▸ **Listed records**
"""

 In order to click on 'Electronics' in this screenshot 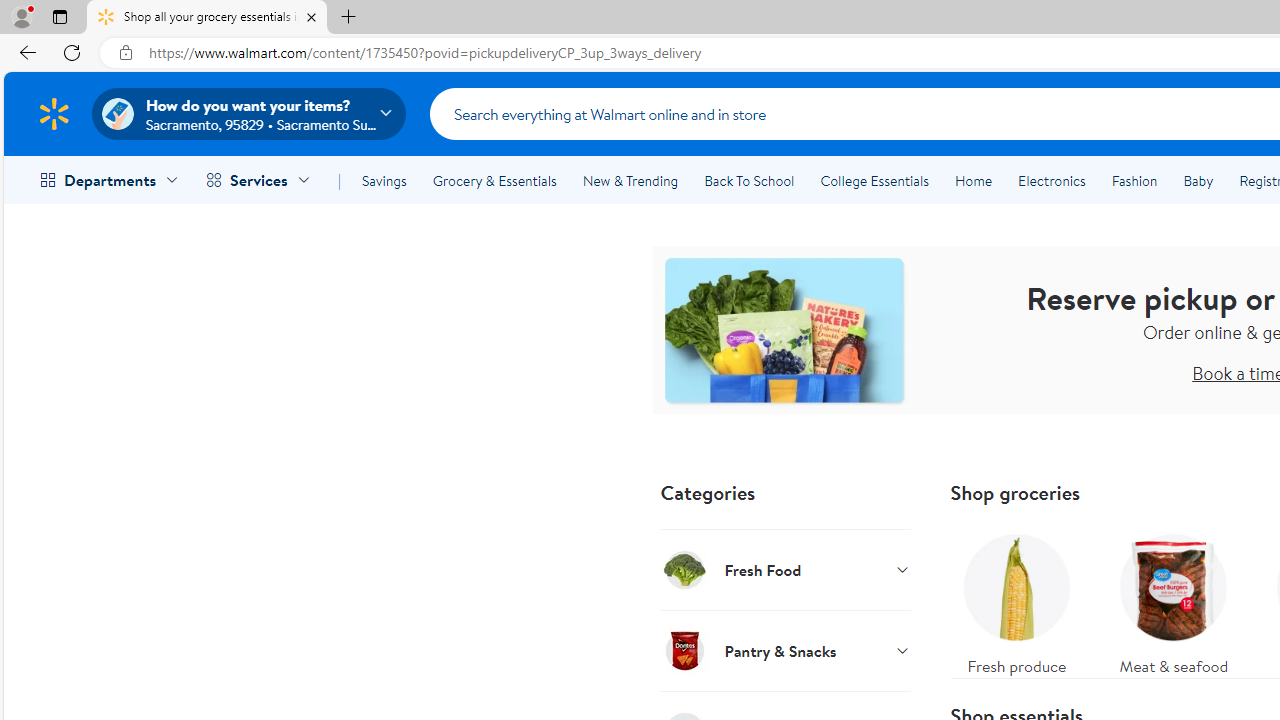, I will do `click(1050, 181)`.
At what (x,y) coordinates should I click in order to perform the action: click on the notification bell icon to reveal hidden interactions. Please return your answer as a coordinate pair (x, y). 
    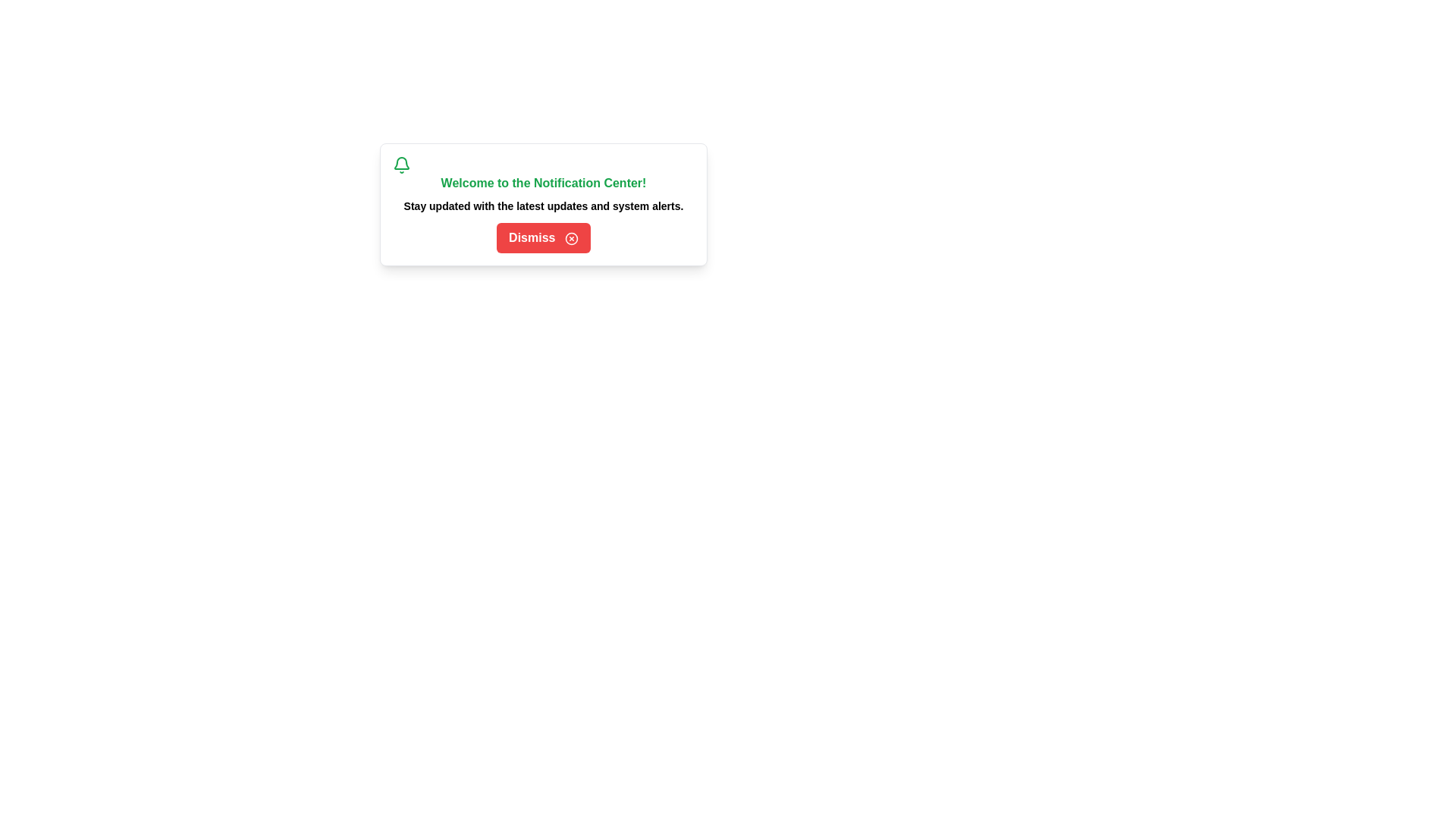
    Looking at the image, I should click on (401, 165).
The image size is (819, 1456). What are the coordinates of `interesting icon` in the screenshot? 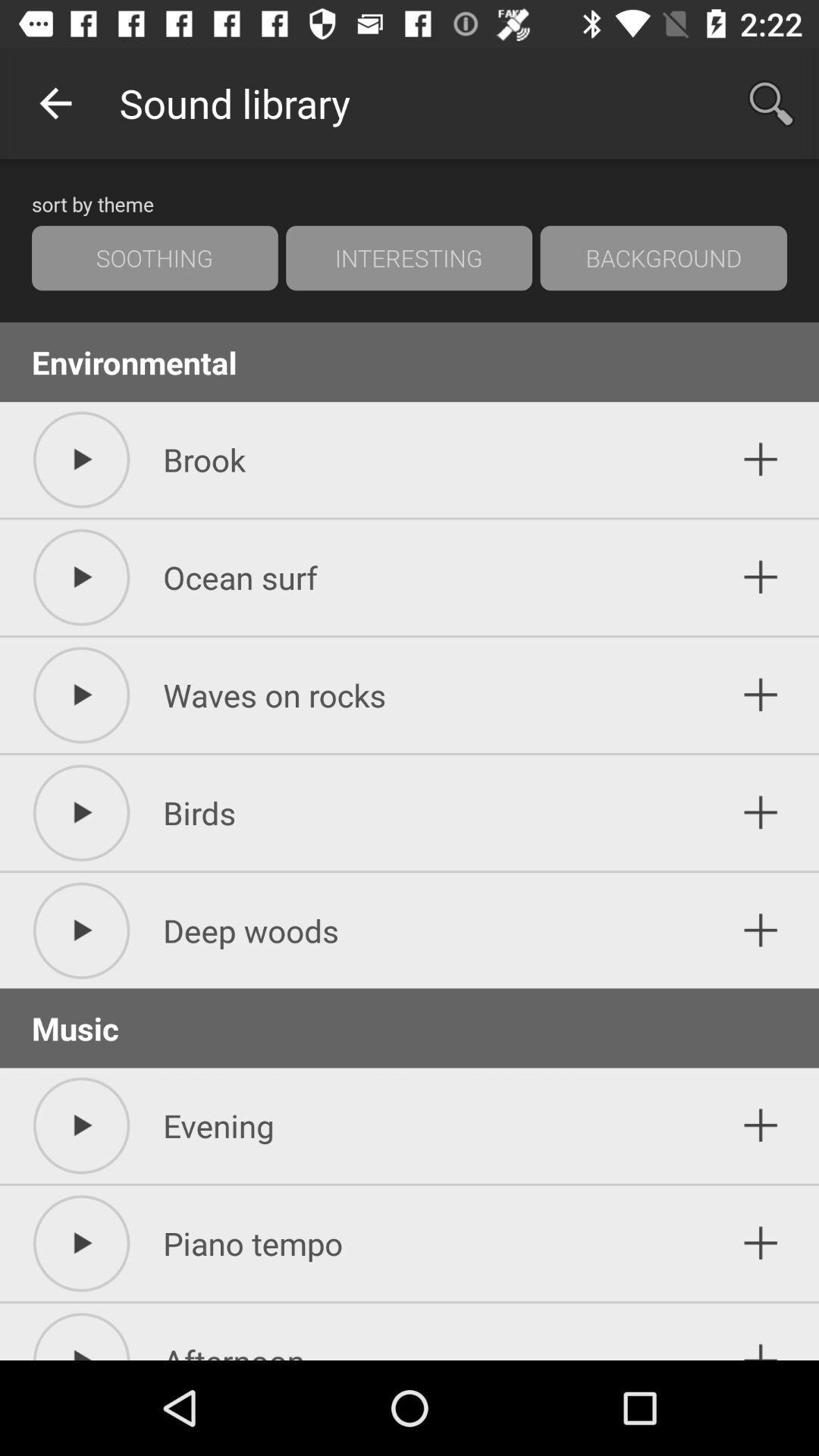 It's located at (408, 258).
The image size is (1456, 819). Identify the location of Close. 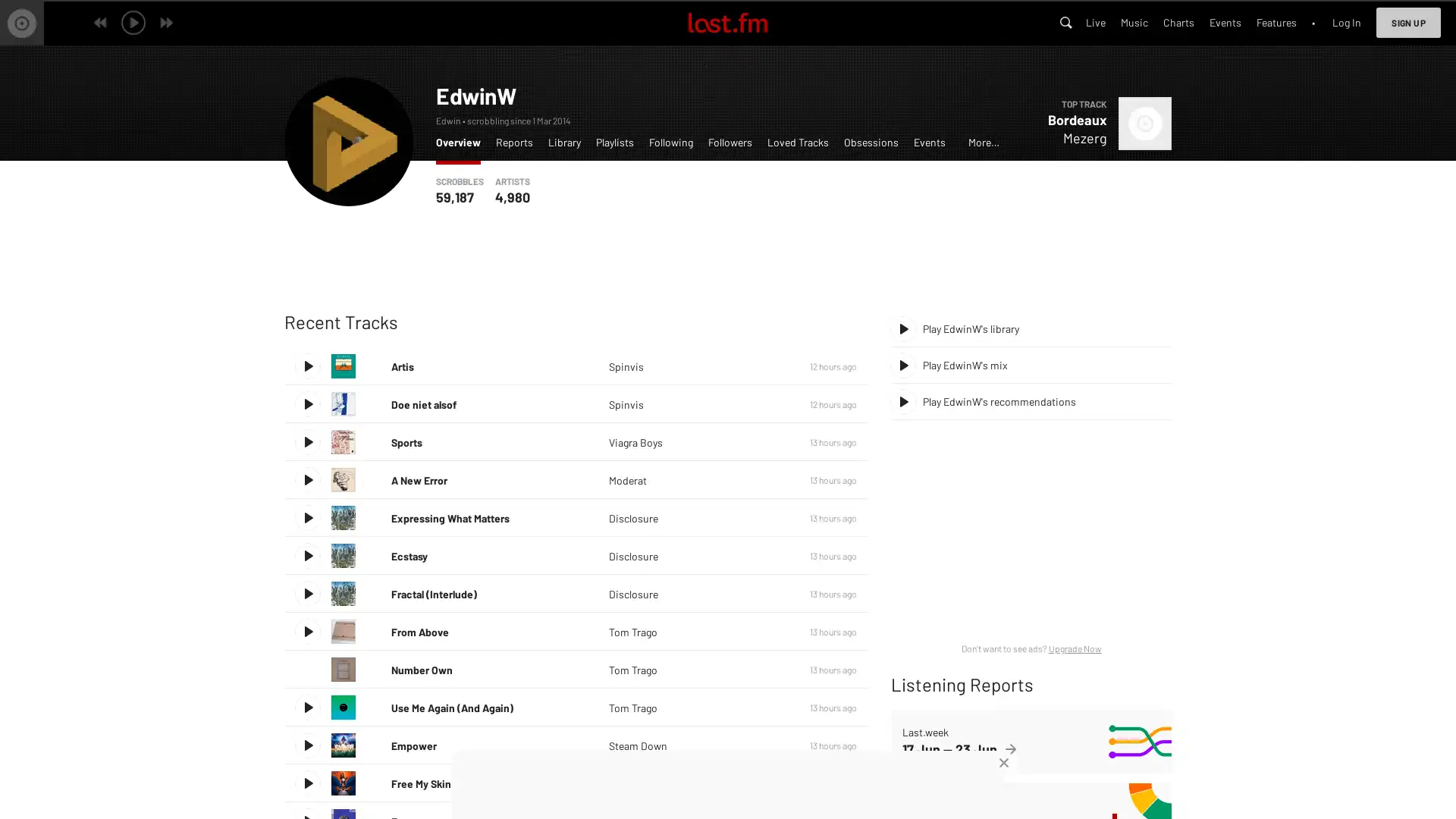
(1004, 763).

"""

▸ **Exercise requirements**
Rewrite the stretch of items from the line containing "The image size is (1456, 819)." through the end of the items, swapping "Identify" for "Locate" and keeping everything else the same. Leave the pictures out of your answer.

▸ **Solution for this exercise**
The image size is (1456, 819). Locate the location of Close. 
(1004, 763).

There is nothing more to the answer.